**Aim of the exercise**
Rewrite the items starting at the first line and ending at the line containing "pyautogui.click(x=686, y=560)", replacing "sidebar" with "side panel" and leaving everything else unchanged.

**Material shown**
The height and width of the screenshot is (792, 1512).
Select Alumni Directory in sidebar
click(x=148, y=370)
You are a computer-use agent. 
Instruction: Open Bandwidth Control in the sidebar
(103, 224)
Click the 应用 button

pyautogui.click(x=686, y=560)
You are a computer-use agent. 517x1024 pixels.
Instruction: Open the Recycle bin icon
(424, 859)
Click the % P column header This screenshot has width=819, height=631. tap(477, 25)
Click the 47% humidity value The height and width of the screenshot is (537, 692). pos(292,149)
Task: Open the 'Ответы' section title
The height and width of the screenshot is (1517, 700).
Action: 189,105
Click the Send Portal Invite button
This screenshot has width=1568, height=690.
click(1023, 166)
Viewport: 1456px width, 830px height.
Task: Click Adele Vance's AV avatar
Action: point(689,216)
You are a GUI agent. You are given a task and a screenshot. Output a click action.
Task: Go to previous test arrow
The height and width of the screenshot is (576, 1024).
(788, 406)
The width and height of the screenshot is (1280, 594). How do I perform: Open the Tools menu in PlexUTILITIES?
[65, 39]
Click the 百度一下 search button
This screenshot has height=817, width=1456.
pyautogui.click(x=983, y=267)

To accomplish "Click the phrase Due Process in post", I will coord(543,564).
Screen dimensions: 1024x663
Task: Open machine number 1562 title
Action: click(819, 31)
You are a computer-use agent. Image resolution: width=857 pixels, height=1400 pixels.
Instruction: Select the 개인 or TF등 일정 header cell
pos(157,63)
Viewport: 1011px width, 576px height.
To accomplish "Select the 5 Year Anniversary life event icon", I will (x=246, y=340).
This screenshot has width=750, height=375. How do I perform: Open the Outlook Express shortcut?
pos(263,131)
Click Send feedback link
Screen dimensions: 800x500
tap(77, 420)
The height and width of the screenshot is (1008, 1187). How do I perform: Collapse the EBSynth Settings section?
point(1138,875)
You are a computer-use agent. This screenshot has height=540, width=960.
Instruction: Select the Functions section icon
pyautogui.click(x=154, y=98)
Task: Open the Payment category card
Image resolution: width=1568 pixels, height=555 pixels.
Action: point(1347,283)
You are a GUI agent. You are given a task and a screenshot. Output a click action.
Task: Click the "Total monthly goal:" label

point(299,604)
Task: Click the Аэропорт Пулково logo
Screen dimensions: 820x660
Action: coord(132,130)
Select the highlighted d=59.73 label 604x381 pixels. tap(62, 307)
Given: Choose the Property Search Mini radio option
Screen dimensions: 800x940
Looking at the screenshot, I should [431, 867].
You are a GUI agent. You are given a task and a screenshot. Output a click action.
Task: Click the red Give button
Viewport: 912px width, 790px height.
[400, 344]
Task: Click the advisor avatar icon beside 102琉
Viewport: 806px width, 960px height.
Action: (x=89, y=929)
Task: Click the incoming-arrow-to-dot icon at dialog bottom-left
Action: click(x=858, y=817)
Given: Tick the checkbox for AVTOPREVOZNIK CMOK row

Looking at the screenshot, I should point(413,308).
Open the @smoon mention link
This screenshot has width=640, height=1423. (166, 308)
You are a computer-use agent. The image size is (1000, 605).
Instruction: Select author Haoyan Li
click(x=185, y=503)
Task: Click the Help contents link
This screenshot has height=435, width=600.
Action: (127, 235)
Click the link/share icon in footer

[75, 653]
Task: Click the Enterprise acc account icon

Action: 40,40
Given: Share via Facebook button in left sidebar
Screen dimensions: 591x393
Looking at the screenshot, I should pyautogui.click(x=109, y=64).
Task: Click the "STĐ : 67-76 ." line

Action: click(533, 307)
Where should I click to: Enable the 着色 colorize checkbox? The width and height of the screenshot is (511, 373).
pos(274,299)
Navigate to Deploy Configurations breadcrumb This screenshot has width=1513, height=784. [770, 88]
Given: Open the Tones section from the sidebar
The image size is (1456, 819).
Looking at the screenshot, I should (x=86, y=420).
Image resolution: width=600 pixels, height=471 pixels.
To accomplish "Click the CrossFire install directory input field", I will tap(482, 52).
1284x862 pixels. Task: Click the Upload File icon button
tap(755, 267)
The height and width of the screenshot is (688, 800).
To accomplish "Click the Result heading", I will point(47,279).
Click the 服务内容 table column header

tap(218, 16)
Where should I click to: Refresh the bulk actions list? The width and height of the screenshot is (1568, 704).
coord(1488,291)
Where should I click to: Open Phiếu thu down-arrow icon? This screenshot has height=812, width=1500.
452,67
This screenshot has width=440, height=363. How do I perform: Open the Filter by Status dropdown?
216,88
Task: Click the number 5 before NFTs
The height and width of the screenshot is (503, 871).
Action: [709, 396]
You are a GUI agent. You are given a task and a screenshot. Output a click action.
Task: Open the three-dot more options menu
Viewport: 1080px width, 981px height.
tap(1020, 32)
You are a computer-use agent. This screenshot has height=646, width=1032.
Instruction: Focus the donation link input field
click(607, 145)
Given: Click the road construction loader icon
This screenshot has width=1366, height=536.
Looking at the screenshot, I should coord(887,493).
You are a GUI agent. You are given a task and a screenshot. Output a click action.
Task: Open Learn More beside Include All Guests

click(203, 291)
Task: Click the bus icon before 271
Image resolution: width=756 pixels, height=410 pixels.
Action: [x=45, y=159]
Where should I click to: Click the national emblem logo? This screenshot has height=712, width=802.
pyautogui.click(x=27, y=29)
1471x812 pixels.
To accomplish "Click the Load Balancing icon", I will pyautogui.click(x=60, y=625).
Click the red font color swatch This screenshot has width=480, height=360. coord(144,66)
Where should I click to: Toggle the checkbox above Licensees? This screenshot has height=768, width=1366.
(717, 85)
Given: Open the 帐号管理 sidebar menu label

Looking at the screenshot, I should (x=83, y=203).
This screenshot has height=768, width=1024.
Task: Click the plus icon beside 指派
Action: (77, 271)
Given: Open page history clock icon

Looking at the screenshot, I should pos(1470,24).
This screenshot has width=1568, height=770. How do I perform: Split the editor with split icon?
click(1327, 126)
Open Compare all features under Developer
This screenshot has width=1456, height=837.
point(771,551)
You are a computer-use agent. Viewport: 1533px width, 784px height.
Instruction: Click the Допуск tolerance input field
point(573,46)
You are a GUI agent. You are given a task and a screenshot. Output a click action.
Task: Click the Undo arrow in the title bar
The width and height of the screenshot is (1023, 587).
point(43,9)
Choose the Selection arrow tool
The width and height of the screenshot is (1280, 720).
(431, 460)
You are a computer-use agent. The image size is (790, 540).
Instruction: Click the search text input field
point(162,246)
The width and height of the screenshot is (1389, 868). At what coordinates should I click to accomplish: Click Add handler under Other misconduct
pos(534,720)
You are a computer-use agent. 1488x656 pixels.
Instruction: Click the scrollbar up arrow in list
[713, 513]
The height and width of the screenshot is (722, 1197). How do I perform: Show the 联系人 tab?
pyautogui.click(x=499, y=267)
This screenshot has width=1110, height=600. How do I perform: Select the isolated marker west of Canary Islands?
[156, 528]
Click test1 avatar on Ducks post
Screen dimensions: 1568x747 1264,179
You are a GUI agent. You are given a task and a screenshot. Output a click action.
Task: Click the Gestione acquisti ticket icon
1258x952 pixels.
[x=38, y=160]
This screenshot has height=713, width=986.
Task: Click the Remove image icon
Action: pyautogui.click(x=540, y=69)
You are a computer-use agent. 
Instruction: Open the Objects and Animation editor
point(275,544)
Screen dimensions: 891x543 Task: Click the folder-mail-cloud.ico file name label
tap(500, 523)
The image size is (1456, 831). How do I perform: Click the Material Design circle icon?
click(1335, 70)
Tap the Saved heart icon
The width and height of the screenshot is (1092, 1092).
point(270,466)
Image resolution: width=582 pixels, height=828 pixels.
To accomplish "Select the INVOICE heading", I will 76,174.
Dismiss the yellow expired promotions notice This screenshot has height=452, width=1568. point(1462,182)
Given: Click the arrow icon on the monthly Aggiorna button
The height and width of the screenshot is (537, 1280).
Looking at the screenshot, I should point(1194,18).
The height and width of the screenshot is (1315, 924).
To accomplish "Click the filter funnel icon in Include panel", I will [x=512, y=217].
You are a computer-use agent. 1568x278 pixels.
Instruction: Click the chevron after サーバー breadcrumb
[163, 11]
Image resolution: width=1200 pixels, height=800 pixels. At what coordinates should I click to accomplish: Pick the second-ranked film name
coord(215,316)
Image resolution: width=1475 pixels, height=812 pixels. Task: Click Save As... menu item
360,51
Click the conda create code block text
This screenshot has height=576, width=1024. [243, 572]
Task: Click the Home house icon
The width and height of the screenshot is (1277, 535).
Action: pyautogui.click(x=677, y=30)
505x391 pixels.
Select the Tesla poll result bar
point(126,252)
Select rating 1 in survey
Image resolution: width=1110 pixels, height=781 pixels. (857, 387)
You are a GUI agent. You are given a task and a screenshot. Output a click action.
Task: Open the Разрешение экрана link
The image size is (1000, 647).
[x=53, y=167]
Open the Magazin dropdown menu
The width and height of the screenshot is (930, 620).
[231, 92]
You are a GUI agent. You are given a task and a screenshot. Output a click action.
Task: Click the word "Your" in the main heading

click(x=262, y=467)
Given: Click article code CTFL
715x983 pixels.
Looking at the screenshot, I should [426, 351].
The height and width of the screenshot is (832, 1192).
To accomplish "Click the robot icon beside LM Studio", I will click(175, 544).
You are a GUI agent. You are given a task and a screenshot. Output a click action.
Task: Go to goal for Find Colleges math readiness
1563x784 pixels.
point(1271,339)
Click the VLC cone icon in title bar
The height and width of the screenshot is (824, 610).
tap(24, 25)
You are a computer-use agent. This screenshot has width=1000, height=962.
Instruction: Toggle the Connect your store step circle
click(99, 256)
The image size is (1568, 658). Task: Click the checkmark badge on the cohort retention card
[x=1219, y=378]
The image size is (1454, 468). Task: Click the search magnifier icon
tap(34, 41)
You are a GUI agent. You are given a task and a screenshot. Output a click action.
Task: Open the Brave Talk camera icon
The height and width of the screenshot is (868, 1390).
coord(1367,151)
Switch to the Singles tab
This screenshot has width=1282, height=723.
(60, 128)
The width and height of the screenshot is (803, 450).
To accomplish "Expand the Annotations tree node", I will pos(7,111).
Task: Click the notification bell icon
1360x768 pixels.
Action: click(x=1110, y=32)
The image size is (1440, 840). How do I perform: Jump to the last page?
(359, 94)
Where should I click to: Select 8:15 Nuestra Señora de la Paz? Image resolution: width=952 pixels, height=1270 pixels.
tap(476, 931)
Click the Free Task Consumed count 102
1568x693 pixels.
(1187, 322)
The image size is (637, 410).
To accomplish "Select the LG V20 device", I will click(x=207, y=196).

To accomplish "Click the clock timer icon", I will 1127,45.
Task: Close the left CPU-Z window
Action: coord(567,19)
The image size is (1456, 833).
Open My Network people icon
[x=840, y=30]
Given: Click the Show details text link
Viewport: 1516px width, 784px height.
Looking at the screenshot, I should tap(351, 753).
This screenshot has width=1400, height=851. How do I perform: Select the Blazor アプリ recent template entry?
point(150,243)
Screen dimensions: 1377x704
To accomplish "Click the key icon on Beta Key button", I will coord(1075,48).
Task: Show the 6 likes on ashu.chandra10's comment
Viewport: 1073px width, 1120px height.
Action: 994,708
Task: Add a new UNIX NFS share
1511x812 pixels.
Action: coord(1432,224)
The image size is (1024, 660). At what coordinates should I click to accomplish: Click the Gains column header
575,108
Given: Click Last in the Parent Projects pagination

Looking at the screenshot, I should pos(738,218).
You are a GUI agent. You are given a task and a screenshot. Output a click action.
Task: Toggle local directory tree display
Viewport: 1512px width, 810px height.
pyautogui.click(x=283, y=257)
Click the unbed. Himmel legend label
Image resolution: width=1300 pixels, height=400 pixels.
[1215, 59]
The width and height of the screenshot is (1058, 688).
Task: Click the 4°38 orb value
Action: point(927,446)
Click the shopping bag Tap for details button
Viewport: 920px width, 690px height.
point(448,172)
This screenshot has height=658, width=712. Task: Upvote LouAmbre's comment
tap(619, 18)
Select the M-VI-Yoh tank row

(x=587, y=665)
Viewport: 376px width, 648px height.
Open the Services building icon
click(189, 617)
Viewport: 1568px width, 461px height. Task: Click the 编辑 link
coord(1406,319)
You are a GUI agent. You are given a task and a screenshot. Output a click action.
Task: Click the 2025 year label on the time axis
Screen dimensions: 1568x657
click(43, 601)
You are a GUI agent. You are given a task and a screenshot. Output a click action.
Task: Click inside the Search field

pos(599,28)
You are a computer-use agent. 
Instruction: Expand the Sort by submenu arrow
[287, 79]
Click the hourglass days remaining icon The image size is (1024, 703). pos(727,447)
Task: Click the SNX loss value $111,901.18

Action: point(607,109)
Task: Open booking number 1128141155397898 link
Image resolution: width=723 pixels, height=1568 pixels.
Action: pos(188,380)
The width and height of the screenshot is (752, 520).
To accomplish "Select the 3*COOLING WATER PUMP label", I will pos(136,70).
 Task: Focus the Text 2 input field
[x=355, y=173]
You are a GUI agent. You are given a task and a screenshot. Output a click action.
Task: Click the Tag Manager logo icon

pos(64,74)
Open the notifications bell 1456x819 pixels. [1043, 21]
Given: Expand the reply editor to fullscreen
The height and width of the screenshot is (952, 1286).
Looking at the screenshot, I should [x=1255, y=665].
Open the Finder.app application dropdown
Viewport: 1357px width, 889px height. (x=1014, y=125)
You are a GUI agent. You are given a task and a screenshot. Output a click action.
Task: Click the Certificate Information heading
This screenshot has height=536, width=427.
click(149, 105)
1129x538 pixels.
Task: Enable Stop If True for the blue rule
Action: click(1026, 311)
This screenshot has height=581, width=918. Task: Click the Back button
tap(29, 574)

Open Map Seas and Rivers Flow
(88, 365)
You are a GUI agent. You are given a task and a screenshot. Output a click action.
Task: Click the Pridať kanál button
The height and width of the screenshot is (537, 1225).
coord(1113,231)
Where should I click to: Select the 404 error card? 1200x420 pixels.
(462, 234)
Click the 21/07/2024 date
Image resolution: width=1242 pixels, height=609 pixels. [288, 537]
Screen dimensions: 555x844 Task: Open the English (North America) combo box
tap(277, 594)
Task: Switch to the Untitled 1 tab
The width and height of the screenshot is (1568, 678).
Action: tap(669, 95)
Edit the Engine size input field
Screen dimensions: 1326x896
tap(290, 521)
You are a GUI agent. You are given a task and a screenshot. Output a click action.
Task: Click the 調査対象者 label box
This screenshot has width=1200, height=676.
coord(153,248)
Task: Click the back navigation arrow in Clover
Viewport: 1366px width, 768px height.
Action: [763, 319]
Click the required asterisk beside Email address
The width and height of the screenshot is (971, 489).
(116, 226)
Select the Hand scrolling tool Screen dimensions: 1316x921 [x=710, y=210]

**Task output**
The height and width of the screenshot is (792, 1512).
Select Alumni Directory in side panel
click(x=148, y=370)
You are a computer-use agent. 
Instruction: Open Bandwidth Control in the side panel
(103, 224)
Click the 应用 button

pyautogui.click(x=686, y=560)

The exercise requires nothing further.